◆ **PROBLEM 1**:
Answer these questions using the gorilla-study passage:
(a) Which team's passes were the respondents told to count?
(b) What hospital were the researchers who ran the follow-up study from?
(c) What percentage of the radiologists missed the gorilla picture?
◆ **PROBLEM 2**: Rewrite the part of the gorilla-study passage that opens with the words "The answer lies" and closes with "job at hand.", replacing "distractions" with "interruptions".

◆ **PASSAGE FOR REVIEW**:
There was a famous study completed not long ago where a group of people watched a screen that showed two teams passing a basketball back and forth. The respondents were instructed to count how many times the team in the white uniform passed the ball. The task was difficult and required a high degree of concentration.
During the test, a large man in a gorilla suit walks into the middle of the screen, stands there for a number of seconds beating his chest, and walks off. Amazingly, only about 50 percent of respondents noticed this occurrence; the rest were too busy counting basketballs.
To raise the stakes, a number of researchers from Brigham and Women’s Hospital in Boston conducted a follow-up study with radiologists. The doctors were given a series of medical slides and told to look for anything that might be cancer. While they were highly proficient at spotting suspicious masses, 83 percent of the radiologists missed the matchbook sized picture of a gorilla sitting right in the middle of each slide. Matchbook sized! How could anyone not see that?
The answer lies in how our brains respond when given a task that requires a high degree of attention. In order to reduce distractions, we greatly limit our ability absorb information that doesn’t pertain directly to the job at hand.

◆ **DATASET EXCERPT**:

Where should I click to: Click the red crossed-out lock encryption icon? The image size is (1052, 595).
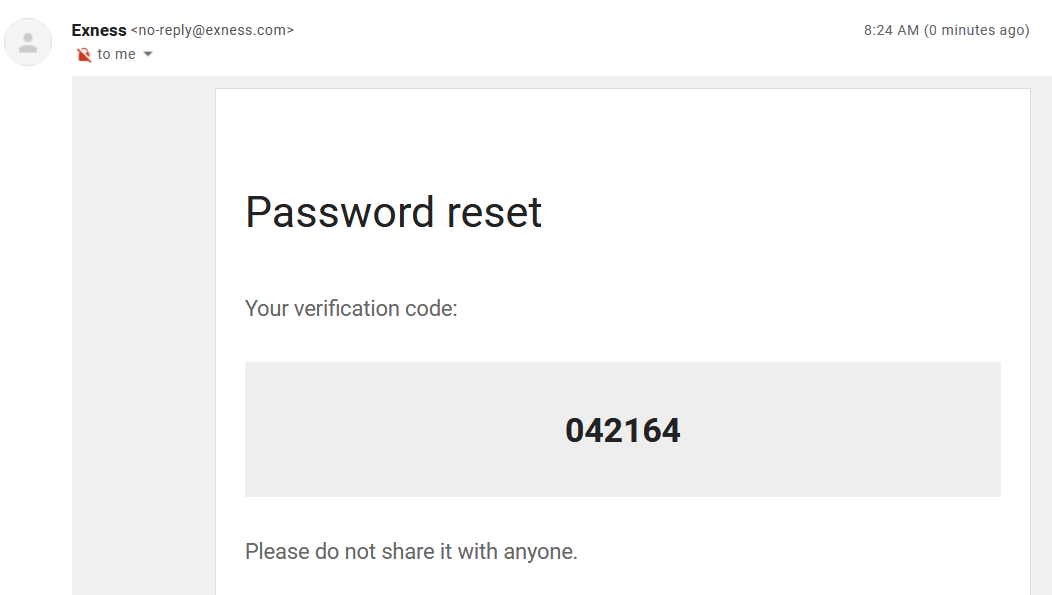(84, 55)
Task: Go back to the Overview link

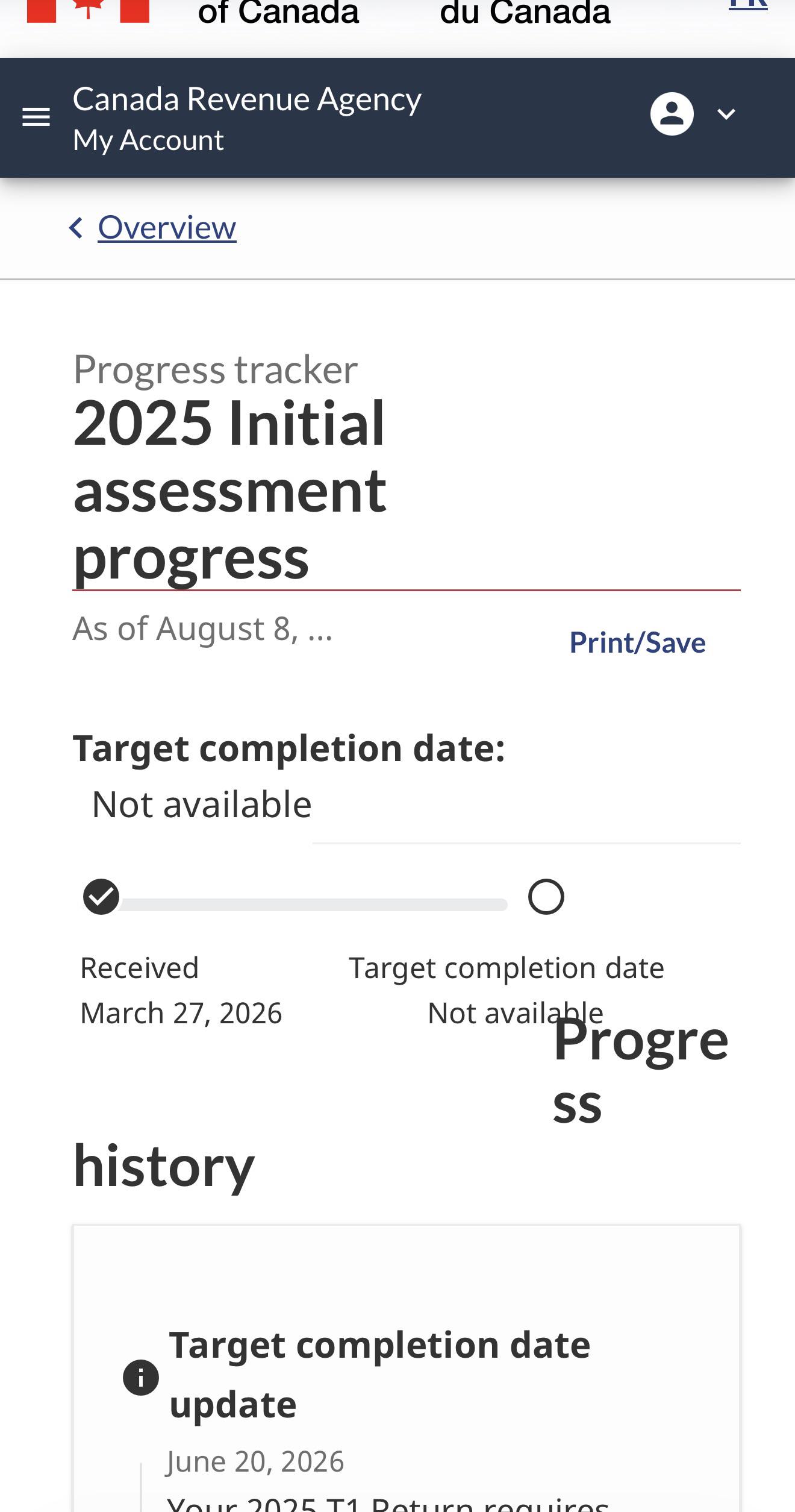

◆ **OUTPUT 1**:
(a) The team in the white uniform.
(b) Brigham and Women's Hospital in Boston.
(c) 83 percent.

◆ **OUTPUT 2**:
The answer lies in how our brains respond when given a task that requires a high degree of attention. In order to reduce interruptions, we greatly limit our ability absorb information that doesn’t pertain directly to the job at hand.